Stored data entries ▸
════════════════

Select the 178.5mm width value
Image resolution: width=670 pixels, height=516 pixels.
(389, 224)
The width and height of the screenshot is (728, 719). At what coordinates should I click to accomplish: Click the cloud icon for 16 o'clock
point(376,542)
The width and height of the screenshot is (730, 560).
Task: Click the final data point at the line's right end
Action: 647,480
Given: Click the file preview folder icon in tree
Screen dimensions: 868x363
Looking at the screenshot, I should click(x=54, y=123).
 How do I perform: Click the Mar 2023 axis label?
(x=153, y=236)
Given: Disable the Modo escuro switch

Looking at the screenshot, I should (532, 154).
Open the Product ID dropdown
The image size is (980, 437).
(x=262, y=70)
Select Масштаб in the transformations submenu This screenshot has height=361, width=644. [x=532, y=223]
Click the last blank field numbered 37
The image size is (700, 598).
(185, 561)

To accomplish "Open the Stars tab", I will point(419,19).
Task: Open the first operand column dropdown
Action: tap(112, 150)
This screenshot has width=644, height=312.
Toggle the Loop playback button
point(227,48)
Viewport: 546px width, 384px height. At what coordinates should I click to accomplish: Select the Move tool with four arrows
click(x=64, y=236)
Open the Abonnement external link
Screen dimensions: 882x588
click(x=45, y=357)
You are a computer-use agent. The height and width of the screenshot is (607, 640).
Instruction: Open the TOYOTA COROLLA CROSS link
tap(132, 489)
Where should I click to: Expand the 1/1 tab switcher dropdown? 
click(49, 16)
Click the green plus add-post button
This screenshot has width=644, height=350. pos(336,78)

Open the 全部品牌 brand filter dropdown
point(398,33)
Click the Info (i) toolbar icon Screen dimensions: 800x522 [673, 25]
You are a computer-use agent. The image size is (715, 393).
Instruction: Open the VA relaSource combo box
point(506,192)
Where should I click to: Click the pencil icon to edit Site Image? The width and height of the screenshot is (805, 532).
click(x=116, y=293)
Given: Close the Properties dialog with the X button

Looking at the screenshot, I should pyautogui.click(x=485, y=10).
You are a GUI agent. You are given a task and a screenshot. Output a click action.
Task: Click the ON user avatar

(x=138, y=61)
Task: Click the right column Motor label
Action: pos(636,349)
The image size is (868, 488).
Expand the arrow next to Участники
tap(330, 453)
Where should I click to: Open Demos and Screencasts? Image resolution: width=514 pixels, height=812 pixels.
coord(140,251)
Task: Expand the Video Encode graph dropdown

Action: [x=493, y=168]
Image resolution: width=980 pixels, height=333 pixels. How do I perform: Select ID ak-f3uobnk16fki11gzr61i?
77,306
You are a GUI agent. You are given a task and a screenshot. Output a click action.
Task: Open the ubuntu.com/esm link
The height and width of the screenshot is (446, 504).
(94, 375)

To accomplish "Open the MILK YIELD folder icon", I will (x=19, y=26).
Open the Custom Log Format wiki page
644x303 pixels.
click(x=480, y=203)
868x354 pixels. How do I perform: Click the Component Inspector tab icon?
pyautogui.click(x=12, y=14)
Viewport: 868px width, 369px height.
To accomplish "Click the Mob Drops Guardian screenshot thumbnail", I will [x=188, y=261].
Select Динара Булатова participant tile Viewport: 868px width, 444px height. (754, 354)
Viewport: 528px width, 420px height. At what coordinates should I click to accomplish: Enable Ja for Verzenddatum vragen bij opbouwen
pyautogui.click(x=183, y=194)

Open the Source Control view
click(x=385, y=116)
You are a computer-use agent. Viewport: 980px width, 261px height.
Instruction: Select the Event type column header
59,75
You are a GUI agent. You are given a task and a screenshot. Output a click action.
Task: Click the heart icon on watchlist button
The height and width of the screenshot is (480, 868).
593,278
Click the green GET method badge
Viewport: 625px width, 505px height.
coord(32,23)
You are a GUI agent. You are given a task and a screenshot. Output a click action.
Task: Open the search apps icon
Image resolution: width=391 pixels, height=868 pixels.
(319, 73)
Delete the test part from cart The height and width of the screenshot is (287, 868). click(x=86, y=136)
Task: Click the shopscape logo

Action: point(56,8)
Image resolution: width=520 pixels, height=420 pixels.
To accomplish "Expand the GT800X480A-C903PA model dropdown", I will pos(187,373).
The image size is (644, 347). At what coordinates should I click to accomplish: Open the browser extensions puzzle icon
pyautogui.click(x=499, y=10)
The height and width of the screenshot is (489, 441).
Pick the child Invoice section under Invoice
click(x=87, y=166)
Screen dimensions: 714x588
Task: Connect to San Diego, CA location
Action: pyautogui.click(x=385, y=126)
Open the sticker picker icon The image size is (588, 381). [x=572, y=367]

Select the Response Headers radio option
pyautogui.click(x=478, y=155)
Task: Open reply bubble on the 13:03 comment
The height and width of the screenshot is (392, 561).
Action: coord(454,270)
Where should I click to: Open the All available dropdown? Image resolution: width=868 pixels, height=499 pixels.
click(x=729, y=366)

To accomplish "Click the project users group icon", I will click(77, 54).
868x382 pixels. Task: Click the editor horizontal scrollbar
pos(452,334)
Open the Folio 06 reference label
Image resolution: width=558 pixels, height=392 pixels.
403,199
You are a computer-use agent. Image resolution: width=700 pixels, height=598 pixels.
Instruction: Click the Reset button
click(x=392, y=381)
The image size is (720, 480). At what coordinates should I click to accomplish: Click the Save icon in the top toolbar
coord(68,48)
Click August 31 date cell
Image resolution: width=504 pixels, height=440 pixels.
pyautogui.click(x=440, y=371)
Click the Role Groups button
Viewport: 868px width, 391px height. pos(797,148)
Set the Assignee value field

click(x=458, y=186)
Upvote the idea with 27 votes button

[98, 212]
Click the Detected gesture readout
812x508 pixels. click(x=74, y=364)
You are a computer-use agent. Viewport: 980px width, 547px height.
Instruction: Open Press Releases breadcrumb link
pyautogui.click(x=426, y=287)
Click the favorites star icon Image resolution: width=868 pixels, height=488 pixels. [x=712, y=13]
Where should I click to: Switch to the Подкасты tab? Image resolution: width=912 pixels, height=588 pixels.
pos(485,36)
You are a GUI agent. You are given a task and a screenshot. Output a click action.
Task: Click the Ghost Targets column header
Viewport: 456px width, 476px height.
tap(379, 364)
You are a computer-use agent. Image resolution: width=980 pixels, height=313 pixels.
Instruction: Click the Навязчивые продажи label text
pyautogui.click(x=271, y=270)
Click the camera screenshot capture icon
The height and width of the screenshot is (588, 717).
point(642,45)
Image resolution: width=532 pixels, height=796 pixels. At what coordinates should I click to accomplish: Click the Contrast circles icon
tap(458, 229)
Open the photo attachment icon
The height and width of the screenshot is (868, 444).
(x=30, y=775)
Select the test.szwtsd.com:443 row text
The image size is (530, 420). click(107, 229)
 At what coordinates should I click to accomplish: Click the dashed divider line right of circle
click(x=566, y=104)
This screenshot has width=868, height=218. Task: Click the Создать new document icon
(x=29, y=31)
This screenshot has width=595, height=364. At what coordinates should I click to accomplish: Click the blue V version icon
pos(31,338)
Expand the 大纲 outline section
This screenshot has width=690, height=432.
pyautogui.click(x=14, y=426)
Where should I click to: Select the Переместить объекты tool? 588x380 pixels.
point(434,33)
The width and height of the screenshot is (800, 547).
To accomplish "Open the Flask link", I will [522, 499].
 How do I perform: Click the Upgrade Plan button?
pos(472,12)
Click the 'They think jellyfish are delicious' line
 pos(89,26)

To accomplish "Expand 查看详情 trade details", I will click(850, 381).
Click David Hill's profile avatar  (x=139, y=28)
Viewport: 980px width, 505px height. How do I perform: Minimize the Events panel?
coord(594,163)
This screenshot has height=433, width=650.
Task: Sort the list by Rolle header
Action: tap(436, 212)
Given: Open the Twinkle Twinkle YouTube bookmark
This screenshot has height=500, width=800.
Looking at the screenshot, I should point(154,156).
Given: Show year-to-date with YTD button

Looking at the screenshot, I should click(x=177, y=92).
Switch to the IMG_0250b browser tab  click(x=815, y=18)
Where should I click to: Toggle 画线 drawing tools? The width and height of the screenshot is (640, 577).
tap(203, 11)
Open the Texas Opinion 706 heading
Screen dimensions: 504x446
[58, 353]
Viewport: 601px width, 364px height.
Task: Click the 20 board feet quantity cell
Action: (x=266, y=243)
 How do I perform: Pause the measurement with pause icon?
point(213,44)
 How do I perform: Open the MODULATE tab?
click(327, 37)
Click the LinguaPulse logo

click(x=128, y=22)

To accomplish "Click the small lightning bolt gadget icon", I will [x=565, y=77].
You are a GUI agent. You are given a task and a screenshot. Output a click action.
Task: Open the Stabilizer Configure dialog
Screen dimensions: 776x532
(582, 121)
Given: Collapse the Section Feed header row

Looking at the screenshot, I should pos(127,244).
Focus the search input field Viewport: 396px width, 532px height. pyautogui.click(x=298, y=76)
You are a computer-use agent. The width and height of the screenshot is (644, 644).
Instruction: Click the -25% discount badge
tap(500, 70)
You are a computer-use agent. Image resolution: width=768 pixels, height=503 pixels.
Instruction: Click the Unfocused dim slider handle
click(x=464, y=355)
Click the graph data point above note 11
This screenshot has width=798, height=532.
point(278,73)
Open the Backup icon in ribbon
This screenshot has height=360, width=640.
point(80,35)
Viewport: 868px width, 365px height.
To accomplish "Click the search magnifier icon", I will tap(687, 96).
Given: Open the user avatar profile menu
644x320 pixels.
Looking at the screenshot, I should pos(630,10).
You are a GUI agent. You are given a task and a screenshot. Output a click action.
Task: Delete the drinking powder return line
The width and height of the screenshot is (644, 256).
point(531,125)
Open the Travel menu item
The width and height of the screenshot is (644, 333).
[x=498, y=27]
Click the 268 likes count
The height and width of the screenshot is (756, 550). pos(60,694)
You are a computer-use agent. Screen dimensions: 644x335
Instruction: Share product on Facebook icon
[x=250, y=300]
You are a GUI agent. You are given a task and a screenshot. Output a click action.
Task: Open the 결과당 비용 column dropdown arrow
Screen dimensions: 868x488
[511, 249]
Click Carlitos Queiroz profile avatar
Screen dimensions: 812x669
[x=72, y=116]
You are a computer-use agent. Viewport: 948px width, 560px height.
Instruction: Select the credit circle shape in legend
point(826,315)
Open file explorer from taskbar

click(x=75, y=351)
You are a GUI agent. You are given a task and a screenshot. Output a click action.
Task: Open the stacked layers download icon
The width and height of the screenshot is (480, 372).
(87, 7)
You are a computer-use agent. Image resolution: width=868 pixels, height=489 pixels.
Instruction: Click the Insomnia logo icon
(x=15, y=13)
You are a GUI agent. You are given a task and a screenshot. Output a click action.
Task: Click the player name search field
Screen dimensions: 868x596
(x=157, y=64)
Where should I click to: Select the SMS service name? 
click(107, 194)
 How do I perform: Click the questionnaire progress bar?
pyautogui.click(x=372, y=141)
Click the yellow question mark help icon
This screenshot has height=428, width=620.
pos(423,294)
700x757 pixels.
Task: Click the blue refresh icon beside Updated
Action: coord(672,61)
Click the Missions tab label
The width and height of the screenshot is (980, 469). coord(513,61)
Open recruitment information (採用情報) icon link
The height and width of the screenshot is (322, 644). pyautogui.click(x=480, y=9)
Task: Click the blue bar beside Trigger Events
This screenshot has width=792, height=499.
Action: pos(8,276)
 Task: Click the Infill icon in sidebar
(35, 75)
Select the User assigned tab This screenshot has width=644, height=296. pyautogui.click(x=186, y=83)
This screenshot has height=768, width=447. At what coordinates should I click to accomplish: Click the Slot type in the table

════════════════

Task statement ▸ Throughout the data above, report every line that contains the string "Delete".

Finished task ▸
Delete the test part from cart The height and width of the screenshot is (287, 868). click(x=86, y=136)
Task: Delete the drinking powder return line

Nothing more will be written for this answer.